See [`Benchmarks/README.md`](Benchmarks/README.md) for the full reproducible training and benchmarking pipeline.

### 5. Run the benchmark

```bash
python Benchmarks/medMNIST/launcher_benchmark.py \
    --python /path/to/your/venv/bin/python \
    --datasets breastmnist organamnist \
    --models resnet18 \
    --setups "" DA \
    --gpu 0
```

---

## UQ methods

| Method | Description |
|---|---|
| **MSR** | Maximum Softmax Response — distance between predicted probability and 1 |
| **MSR-calibrated** | MSR after temperature / Platt scaling calibration |
| **MLS** | Maximum Logit Score — pre-softmax equivalent of MSR |
| **Ensembling** | Standard deviation across 5-fold CV model predictions |
| **TTA** | Test-Time Augmentation — std over random augmentation passes |
| **GPS** | Greedy Policy Search — optimised TTA policy found on the calibration set |
| **KNN-Raw** | k-NN distance in avgpool latent space |
| **KNN-SHAP** | KNN with SHAP-weighted latent features |
| **MC Dropout** | Monte Carlo Dropout at inference time |
| **ZScore Aggregation** | Z-score normalised aggregation of multiple methods |

---

## Datasets

### Internal test sets (MedMNIST)
`breastmnist`, `pneumoniamnist`, `organamnist`, `octmnist`, `pathmnist`, `bloodmnist`, `tissuemnist`, `dermamnist-e`

### External test sets (not in git — see `Benchmarks/README.md` for setup)
- **AMOS-2022** — abdominal CT organ patches mapped to OrganaMNIST classes. Available on [HuggingFace](https://huggingface.co/datasets/pstnmz/FailCatcher-datasets) or preprocessed via `data/AMOS_2022/read_npz.ipynb`.
- **MIDOG++** — mitosis detection histology patches as OOD test for PathMNIST. Available on [HuggingFace](https://huggingface.co/datasets/pstnmz/FailCatcher-datasets) or generated by `utils/data_preprocessing_classification_evaluation/create_midog_patch_dataset.py`.
- **DermaMNIST-E** — extended DermaMNIST with ID and external centre splits.

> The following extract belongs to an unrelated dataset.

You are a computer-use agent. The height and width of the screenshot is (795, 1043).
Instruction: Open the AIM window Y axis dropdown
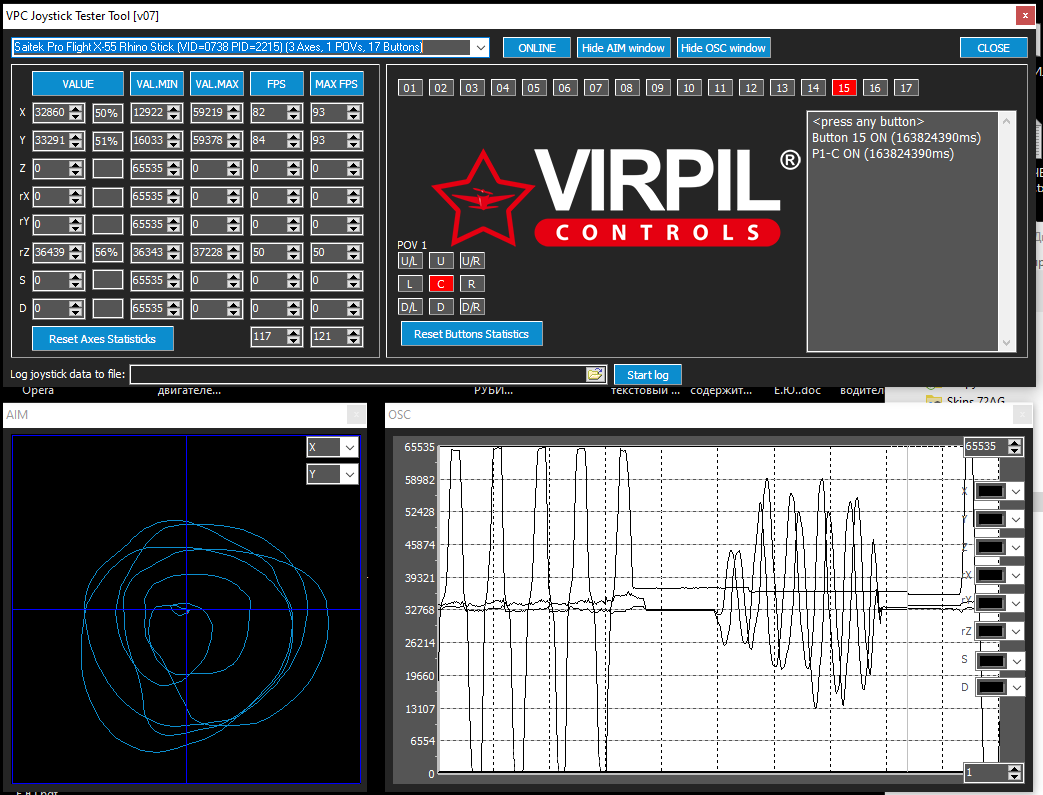pyautogui.click(x=350, y=474)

Available on [HuggingFace](https://huggingface.co/datasets/pstnmz/FailCatcher-datasets) or downloaded from [Zenodo](https://zenodo.org/records/12739457), loaded by `utils/data_preprocessing_classification_evaluation/local_dermamnist_e.py`.

---

## Reproducibility

All benchmark results are reproducible from scratch:
- Random seeds fixed to `42` everywhere (training, CV splits, TTA).
- 5-fold StratifiedKFold CV with `seed=42` is consistent between training and inference.
- Model checkpoints, result JSONs, and caches are saved with configuration-specific suffixes.
- See [`Benchmarks/README.md`](Benchmarks/README.md) for step-by-step instructions.

---

## Python version and environment

Tested with **Python 3.12** and the following key packages:

| Package | Version |
|---|---|
| torch | 2.6.0 |
| torchvision | 0.21.0 |
| numpy | 2.1.3 |
| scikit-learn | 1.6.1 |
| monai | 1.5.1 |
| medmnist | 3.0.1 |
| shap | 0.46.0 |
| matplotlib | 3.10.0 |
| seaborn | 0.13.2 |

## License

This project is licensed under CC BY-NC-SA 4.0.

The code is intended for research and academic use only.
Commercial use is prohibited.

For commercial use, please contact the author.